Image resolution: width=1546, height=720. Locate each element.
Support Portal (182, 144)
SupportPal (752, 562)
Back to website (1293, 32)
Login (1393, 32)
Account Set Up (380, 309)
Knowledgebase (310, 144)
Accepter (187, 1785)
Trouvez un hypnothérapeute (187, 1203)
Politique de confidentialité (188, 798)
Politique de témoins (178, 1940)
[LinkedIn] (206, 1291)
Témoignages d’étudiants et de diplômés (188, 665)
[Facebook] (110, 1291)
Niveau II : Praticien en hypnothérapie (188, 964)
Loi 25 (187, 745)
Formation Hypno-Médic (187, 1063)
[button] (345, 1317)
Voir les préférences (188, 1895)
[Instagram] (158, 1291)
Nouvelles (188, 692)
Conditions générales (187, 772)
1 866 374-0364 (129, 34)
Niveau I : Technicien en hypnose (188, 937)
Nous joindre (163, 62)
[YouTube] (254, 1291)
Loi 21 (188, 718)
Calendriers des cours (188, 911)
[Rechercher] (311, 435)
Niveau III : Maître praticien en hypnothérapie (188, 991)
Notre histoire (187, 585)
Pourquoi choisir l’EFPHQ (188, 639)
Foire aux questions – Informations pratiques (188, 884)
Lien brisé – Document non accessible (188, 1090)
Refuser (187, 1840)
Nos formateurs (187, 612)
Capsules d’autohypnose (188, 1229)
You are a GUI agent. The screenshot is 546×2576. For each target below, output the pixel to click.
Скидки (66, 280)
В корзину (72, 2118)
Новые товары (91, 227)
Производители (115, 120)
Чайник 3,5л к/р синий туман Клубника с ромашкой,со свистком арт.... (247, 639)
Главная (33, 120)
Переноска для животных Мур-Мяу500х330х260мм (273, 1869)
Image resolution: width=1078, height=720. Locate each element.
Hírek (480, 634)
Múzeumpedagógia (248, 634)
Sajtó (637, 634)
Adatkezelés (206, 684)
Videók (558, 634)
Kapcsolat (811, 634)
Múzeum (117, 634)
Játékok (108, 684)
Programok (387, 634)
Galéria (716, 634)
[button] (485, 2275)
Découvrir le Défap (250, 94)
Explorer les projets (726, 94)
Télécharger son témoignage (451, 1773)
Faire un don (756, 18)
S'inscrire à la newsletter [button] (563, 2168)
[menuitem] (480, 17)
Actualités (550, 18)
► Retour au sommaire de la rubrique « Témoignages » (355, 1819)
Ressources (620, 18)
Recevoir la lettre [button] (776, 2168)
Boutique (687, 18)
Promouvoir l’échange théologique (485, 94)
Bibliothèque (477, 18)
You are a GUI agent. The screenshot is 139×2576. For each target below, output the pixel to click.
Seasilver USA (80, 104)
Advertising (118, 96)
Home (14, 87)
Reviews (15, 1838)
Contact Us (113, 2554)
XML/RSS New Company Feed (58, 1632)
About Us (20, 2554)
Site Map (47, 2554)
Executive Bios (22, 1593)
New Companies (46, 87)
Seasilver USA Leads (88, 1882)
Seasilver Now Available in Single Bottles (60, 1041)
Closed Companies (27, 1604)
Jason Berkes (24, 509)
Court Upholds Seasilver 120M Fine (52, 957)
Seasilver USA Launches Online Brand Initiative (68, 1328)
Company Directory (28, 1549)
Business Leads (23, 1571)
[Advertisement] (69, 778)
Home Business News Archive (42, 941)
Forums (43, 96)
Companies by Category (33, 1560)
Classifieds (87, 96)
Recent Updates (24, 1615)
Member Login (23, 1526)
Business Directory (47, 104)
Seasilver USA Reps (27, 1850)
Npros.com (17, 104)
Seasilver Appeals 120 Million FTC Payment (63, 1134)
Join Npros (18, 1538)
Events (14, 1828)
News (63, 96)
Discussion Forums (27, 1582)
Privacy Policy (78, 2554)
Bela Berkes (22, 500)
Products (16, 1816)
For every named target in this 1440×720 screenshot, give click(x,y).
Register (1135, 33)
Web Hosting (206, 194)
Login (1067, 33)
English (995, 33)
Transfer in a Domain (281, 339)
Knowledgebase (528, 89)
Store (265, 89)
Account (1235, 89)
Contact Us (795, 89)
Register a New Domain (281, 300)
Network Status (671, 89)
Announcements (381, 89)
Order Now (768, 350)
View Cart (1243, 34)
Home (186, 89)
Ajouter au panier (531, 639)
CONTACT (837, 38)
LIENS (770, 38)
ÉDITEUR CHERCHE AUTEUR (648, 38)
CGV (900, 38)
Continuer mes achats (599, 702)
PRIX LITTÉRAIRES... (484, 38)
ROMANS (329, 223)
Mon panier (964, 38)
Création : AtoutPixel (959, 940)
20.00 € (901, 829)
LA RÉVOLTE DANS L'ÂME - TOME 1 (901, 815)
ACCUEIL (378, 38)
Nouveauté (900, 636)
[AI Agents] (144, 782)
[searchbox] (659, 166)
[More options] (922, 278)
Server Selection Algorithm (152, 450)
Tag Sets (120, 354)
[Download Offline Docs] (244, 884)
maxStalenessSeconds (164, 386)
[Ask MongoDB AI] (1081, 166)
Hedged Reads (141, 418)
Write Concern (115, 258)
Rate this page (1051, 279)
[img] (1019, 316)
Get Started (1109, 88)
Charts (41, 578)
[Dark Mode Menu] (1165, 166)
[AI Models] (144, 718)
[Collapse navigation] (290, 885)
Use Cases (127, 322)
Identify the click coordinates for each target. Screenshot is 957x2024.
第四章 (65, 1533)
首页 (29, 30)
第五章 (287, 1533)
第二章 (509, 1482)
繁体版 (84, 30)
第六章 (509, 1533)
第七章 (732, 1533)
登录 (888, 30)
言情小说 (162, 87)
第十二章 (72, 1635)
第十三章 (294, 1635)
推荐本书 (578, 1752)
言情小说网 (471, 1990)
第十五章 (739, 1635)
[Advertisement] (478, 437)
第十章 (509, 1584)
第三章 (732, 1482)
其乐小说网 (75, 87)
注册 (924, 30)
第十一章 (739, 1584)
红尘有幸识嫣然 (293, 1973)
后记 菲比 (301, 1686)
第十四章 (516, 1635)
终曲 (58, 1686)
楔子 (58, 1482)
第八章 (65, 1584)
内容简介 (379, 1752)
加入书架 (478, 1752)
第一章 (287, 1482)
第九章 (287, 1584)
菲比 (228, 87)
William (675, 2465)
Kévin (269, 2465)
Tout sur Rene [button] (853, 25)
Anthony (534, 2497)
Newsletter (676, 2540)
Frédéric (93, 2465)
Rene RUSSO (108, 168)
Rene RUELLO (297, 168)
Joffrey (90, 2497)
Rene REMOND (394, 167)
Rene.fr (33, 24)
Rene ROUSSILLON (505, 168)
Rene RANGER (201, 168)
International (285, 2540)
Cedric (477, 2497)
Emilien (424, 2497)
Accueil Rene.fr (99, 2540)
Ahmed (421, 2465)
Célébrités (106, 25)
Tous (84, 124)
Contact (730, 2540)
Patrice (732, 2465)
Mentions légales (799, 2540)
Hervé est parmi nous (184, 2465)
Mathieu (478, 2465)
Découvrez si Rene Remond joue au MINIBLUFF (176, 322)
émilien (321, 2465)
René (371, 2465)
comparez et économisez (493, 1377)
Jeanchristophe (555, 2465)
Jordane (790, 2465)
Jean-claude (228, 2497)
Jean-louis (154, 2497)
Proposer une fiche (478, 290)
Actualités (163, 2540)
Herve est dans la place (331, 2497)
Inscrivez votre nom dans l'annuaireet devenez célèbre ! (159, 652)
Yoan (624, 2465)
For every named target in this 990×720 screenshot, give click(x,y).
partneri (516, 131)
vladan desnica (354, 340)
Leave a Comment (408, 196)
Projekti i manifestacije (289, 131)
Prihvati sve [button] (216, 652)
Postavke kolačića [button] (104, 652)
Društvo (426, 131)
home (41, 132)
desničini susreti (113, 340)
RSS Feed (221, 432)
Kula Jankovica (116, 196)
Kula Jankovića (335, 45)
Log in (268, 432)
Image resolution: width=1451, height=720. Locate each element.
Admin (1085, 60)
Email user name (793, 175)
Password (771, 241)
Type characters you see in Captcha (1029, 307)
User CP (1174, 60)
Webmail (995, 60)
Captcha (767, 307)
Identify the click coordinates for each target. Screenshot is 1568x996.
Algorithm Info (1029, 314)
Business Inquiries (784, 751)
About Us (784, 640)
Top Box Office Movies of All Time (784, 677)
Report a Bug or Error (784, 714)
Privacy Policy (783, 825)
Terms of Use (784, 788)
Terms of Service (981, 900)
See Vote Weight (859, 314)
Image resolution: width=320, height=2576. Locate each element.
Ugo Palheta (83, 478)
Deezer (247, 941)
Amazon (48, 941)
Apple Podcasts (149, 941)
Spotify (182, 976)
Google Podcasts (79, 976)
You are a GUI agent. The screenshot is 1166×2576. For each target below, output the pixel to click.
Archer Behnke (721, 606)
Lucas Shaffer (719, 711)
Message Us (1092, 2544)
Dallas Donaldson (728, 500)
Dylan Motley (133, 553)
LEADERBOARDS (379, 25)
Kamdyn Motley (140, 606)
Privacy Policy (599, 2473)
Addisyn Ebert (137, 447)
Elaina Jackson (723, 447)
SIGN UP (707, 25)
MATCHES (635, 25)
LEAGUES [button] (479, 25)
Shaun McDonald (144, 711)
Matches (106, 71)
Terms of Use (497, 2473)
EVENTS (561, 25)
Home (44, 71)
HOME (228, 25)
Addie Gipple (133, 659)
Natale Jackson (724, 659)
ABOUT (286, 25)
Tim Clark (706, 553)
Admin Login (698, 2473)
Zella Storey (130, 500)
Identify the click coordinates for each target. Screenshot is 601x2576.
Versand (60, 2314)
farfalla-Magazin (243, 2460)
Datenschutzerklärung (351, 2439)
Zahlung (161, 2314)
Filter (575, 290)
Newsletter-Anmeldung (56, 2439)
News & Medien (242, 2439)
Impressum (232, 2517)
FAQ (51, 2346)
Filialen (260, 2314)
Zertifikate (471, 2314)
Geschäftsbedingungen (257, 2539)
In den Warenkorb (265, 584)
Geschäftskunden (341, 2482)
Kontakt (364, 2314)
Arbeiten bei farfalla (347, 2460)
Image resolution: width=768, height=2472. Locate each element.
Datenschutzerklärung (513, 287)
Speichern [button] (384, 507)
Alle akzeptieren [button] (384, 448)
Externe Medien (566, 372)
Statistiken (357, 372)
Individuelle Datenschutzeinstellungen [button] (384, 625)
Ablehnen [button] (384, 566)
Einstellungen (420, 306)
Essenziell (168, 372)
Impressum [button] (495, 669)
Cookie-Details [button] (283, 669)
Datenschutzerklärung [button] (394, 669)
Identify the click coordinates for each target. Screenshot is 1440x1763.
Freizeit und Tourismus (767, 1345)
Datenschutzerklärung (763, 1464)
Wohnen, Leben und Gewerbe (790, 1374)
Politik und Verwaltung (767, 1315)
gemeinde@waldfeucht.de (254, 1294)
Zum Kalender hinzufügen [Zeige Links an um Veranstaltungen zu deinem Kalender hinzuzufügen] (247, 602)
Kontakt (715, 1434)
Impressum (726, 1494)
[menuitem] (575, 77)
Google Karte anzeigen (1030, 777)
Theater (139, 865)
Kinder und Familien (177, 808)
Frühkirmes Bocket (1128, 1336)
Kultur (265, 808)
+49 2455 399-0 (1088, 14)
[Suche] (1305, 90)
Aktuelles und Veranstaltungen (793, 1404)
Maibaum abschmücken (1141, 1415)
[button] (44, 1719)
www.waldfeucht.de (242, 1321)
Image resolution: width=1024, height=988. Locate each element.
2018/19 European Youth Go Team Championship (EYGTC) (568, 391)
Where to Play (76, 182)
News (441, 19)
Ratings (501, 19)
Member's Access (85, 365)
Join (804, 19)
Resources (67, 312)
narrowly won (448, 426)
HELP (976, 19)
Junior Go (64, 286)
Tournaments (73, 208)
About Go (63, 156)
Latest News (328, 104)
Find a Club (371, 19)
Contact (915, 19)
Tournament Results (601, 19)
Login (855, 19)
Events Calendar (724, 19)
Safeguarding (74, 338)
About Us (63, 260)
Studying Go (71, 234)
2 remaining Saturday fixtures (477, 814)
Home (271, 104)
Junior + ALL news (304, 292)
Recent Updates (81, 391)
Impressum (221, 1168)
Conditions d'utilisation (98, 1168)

■ ■ ■ ■

# Exercise instructions:
Lay out the entries as a Markdown table with the columns "Index" and "Content", numbering each row and omitting blank lines. Cover only the lines from the start of the entries up to and including the line containing "[Facebook] (110, 1291)".

# Complete response:
| Index | Content |
|---|---|
| 1 | Image resolution: width=1546, height=720. Locate each element. |
| 2 | Support Portal (182, 144) |
| 3 | SupportPal (752, 562) |
| 4 | Back to website (1293, 32) |
| 5 | Login (1393, 32) |
| 6 | Account Set Up (380, 309) |
| 7 | Knowledgebase (310, 144) |
| 8 | Accepter (187, 1785) |
| 9 | Trouvez un hypnothérapeute (187, 1203) |
| 10 | Politique de confidentialité (188, 798) |
| 11 | Politique de témoins (178, 1940) |
| 12 | [LinkedIn] (206, 1291) |
| 13 | Témoignages d’étudiants et de diplômés (188, 665) |
| 14 | [Facebook] (110, 1291) |